Crul isn't alone. This past August 6, the German newspaper Tagesspiegel published a column by Barbara John, a retired 80-year-old politician who belongs to Angela Merkel's Christian Democratic Union Party. John noted that in some major German cities, people with foreign backgrounds already outnumber native Germans. In Frankfurt, for example, 51.2 percent of the population is non-German. This trend, John pronounced, “is irreversible.” It “awakens fears,” she added. “But they are unfounded.” She held up Rotterdam and Amsterdam as examples of immigrant-heavy cities that are doing just dandy. “After all,” she stated, the new majorities in those cities consist of “many immigrant groups, which differ enormously in education, ethnicity, religion, culture and finances,” and are thus divided from one another, and from ethnic Dutch people, in many ways.

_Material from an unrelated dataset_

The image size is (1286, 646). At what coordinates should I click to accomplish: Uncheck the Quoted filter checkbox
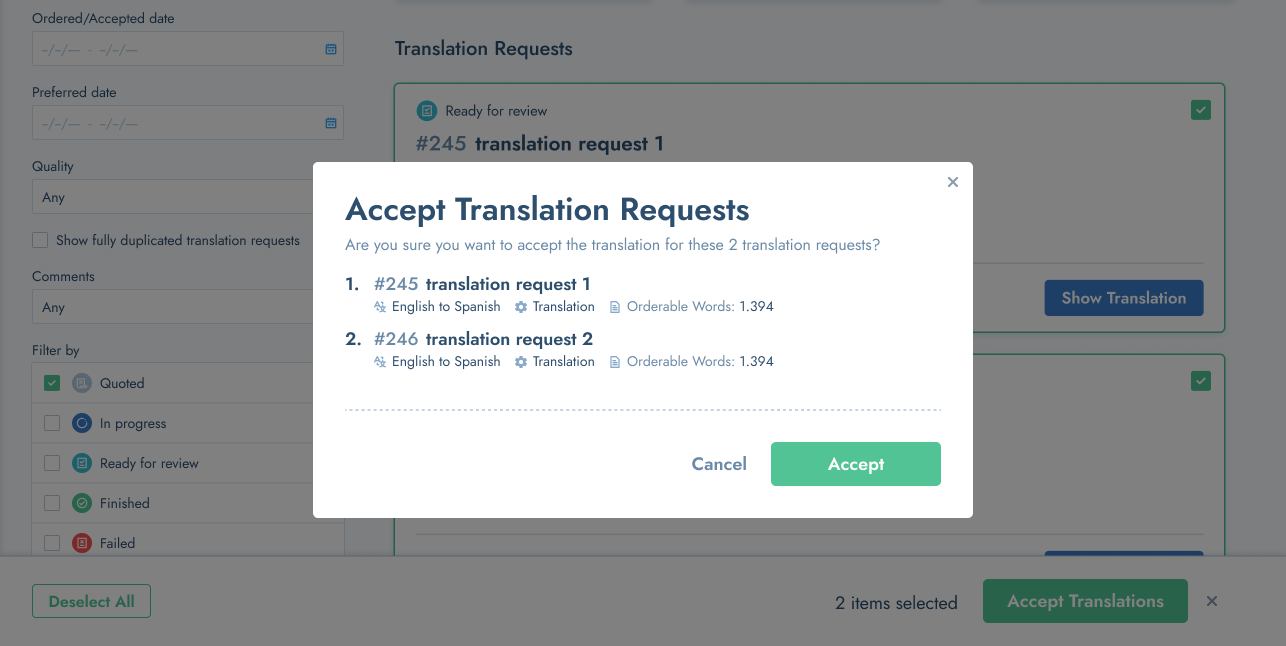tap(52, 383)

Yes, there are people from all kinds of backgrounds in Western Europe's largest cities. But only one of those backgrounds is problematic. At this point, no one needs to be told why. At present, Muslims make up about 17% of the population of Antwerp and Brussels, 22% of Birmingham, 25% of Marseille, 11% of Amsterdam, 13% of Rotterdam, and 13% of Frankfurt. Immigration patterns and demographic trends indicate that those numbers will increase steadily in the years to come, and eventually, I repeat, all of Western Europe will be under sharia law. Or, as John puts it so prettily, “many things will be different and some things will be better.”
Well, she'll be dead and it won't matter to her. But to the children and grandchildren of today's Western European adults – people who never voted to have their countries turned over to foreigners and, ultimately, governed by Islamic law – it will matter. To read these blithe reassurances from the likes of Maurice Crul and Barbara John is to recognize them as precisely the kind of people who, at that 2007 conference in Washington, mocked those of us who warned that Western Europe was in for an impending transformation of colossal proportions. Now our warnings are beginning to be treated as received truths, even as those of us who issued the warnings continue to be treated as pariahs. For the nature of our perceived offense is starting to shift, too. These days, more and more, the crime isn't predicting a Muslim takeover of Western Europe. The crime is complaining about it instead of humbly and obediently adapting to it.